> _WORK REQUEST_: From the entries below, copy every line where the string "This" appears.

> _AVAILABLE DATA_:
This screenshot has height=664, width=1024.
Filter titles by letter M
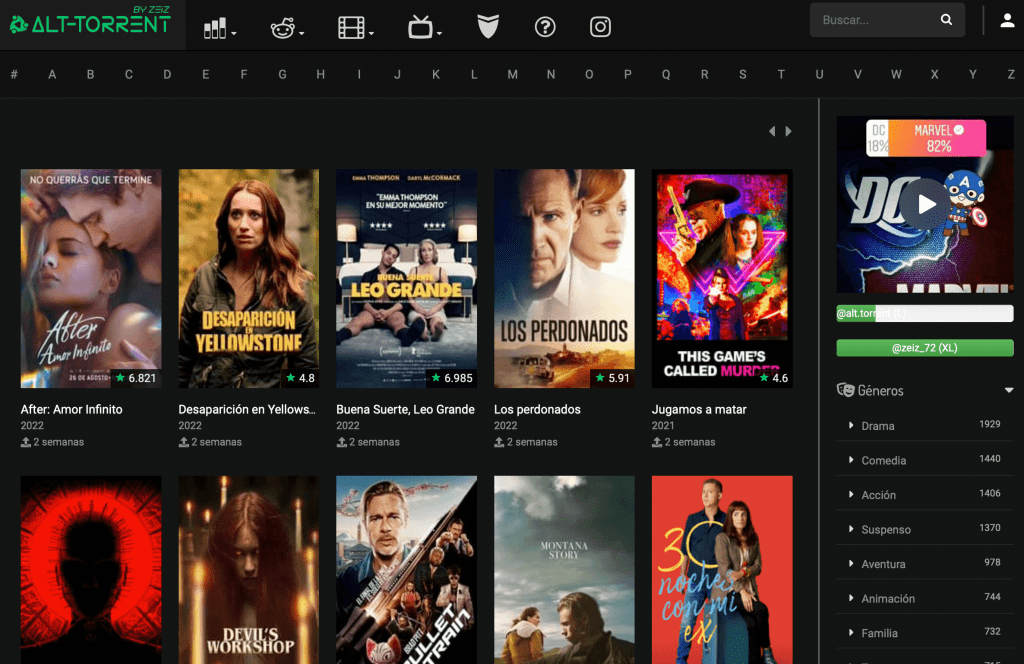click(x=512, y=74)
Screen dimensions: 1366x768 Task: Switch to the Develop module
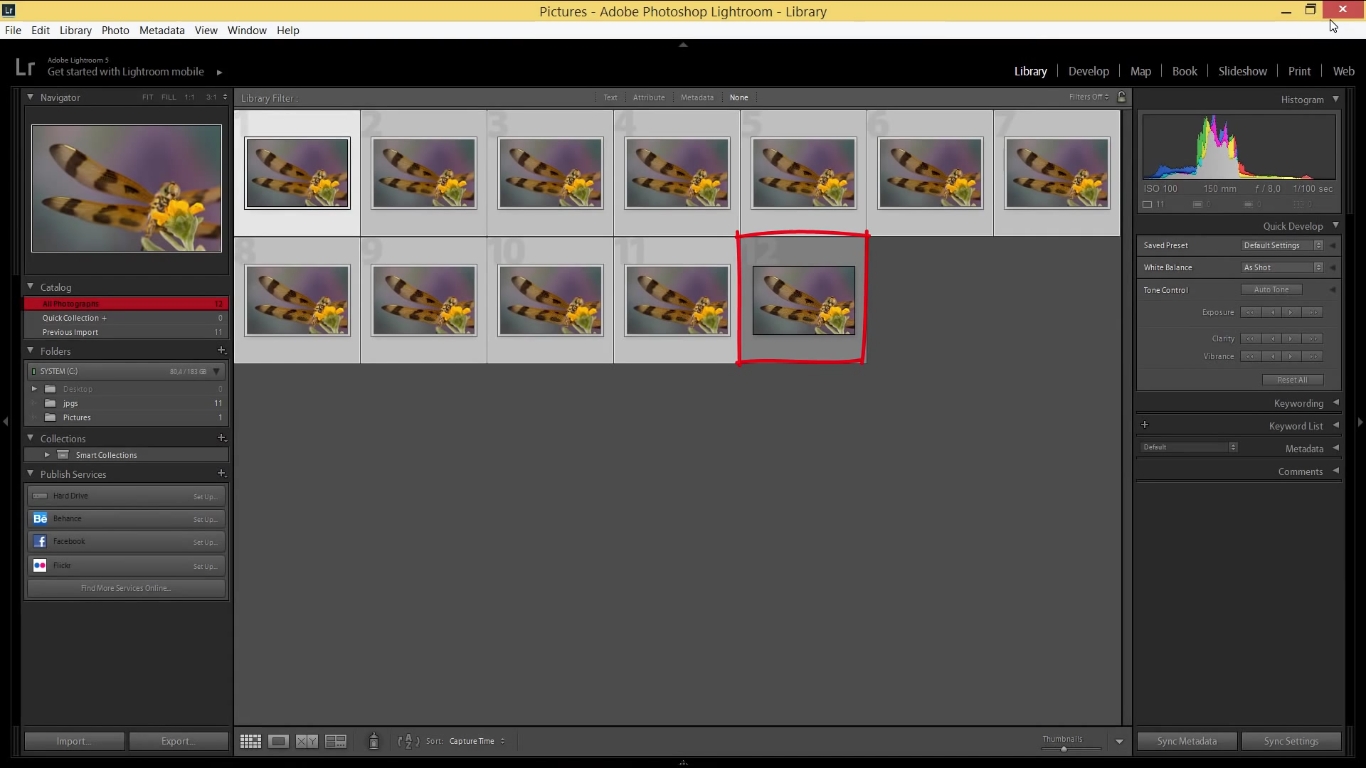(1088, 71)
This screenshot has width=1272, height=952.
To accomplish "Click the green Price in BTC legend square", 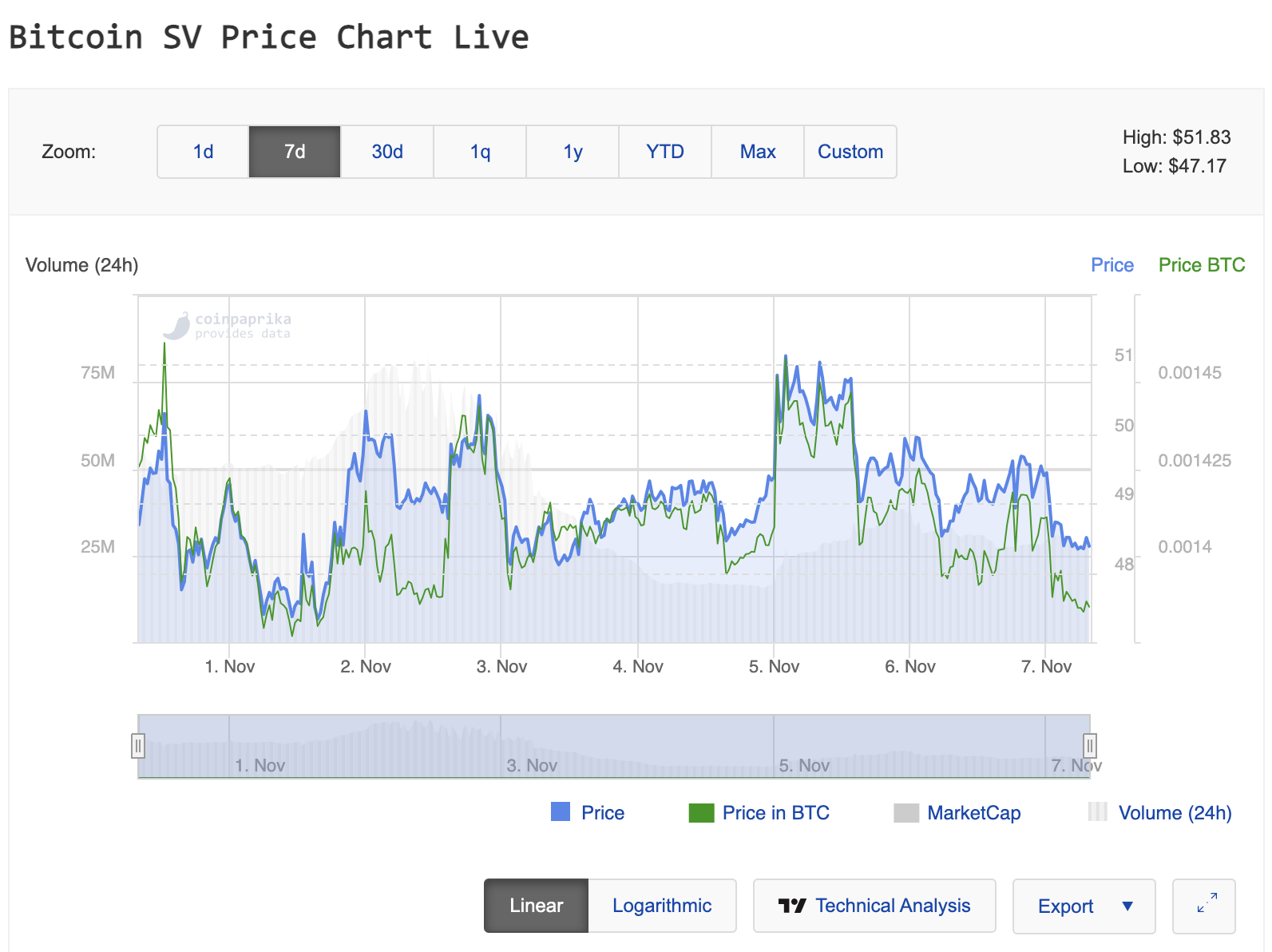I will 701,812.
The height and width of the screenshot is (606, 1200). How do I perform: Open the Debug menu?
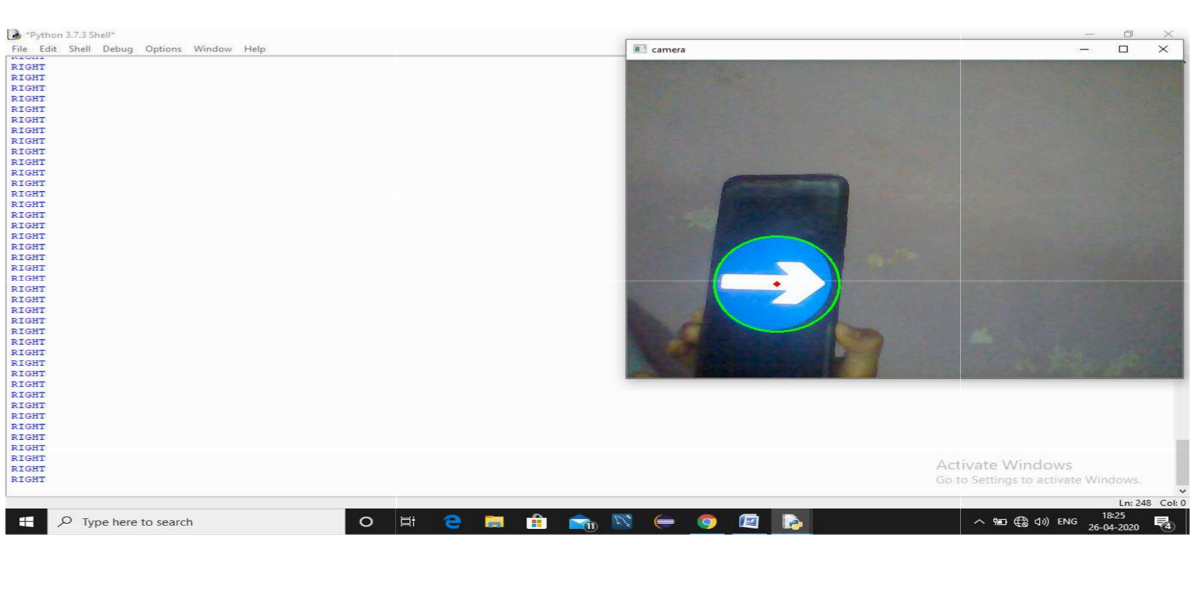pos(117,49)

> _FINISHED TASK_:
This screenshot has height=664, width=1024.
This screenshot has width=1272, height=952.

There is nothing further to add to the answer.